> _Text passage_
::::::::::
Exhaustive list of changes across all touchpoints in the tokenization pipeline of LM training

Hi, I am writing the code for training an LM from scratch on a custom dataset following the run_clm_no_trainer.py file. Please help me with the following questions. I could not find clear answers in the docs. Please point me to references in case I may have missed them.

A desired example in the batch should look like this:
BOS example_1 EOS BOS example_2 EOS … BOS example_n EOS PAD … PAD

  • Q1. Is there an efficient method for grouping and padding data examples like above? My use cases: (1) pad s.t. the maximum number of data examples fit in context, (2) pad s.t. k data examples fit in the context (where k is a fixed natural number). run_clm_no_trainer.py has a custom method group_texts that does grouping (no padding) that can be modified. However, I think my use cases are pretty standard and some built-in method should exist.
  • Q2. [Design Choice] Is using a SEP token better than using the BOS and EOS? What are the considerations here?
  • Q3. What tokens do I need to update in the tokenizer and model? I have BOS, EOS, PAD and UNK (or SEP in place of BOS and EOS depending on the answer to Q2). UNK goes into the tokenizer while instantiating the tokenizer’s model (WordLevel in my case). BOS and EOS token IDs go in the model config (I am using GPT-2). What about PAD and SEP? Also, what changes are needed from my end if I want to use EOS as PAD?
::::::::::
> _Extracted data_
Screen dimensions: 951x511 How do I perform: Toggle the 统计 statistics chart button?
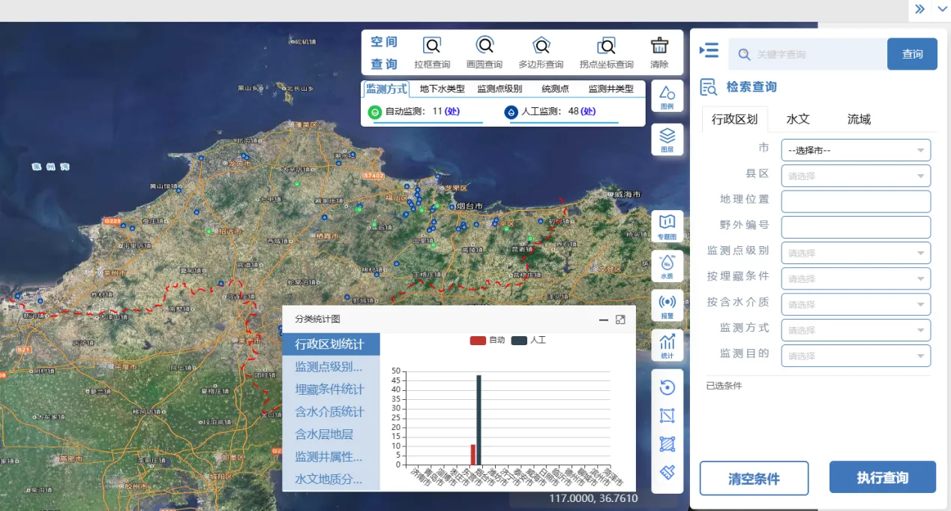click(667, 345)
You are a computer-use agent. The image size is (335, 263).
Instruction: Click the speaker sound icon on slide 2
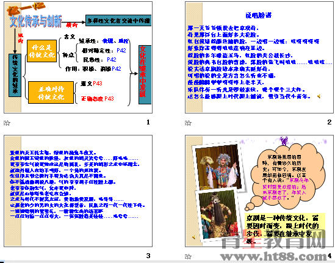pyautogui.click(x=319, y=96)
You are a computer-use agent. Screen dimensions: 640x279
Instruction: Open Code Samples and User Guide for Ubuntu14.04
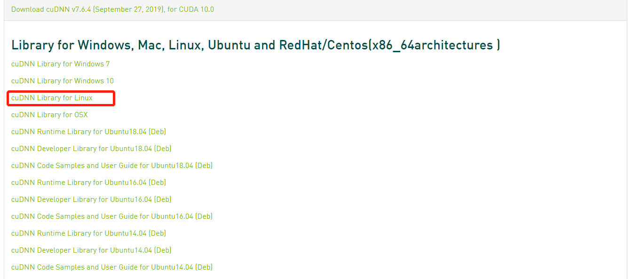click(111, 267)
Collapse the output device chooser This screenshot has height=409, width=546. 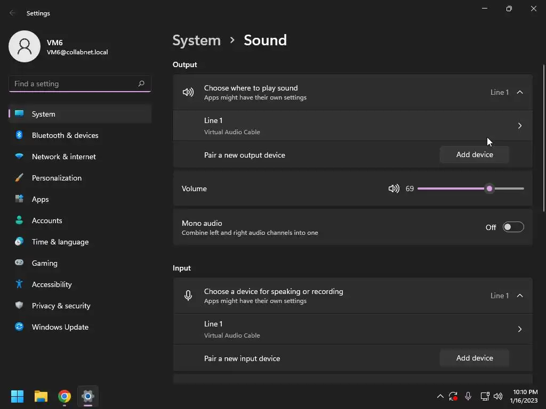coord(520,92)
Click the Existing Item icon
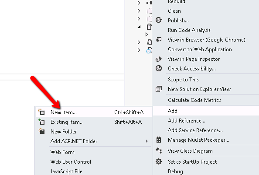 [x=41, y=122]
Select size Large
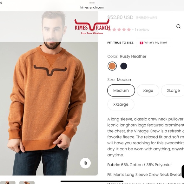This screenshot has width=184, height=184. tap(148, 90)
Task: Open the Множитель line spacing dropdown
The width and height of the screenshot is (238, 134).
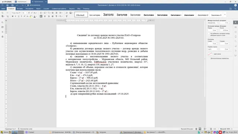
::::::::::
> _What to do_
Reproduce the forum post on tokenization changes for LM training word for word, from its title to its last line.

> _Output for this task_
Exhaustive list of changes across all touchpoints in the tokenization pipeline of LM training

Hi, I am writing the code for training an LM from scratch on a custom dataset following the run_clm_no_trainer.py file. Please help me with the following questions. I could not find clear answers in the docs. Please point me to references in case I may have missed them.

A desired example in the batch should look like this:
BOS example_1 EOS BOS example_2 EOS … BOS example_n EOS PAD … PAD

  • Q1. Is there an efficient method for grouping and padding data examples like above? My use cases: (1) pad s.t. the maximum number of data examples fit in context, (2) pad s.t. k data examples fit in the context (where k is a fixed natural number). run_clm_no_trainer.py has a custom method group_texts that does grouping (no padding) that can be modified. However, I think my use cases are pretty standard and some built-in method should exist.
  • Q2. [Design Choice] Is using a SEP token better than using the BOS and EOS? What are the considerations here?
  • Q3. What tokens do I need to update in the tokenizer and model? I have BOS, EOS, PAD and UNK (or SEP in place of BOS and EOS depending on the answer to Q2). UNK goes into the tokenizer while instantiating the tokenizer’s model (WordLevel in my case). BOS and EOS token IDs go in the model config (I am using GPT-2). What about PAD and SEP? Also, what changes are needed from my end if I want to use EOS as PAD?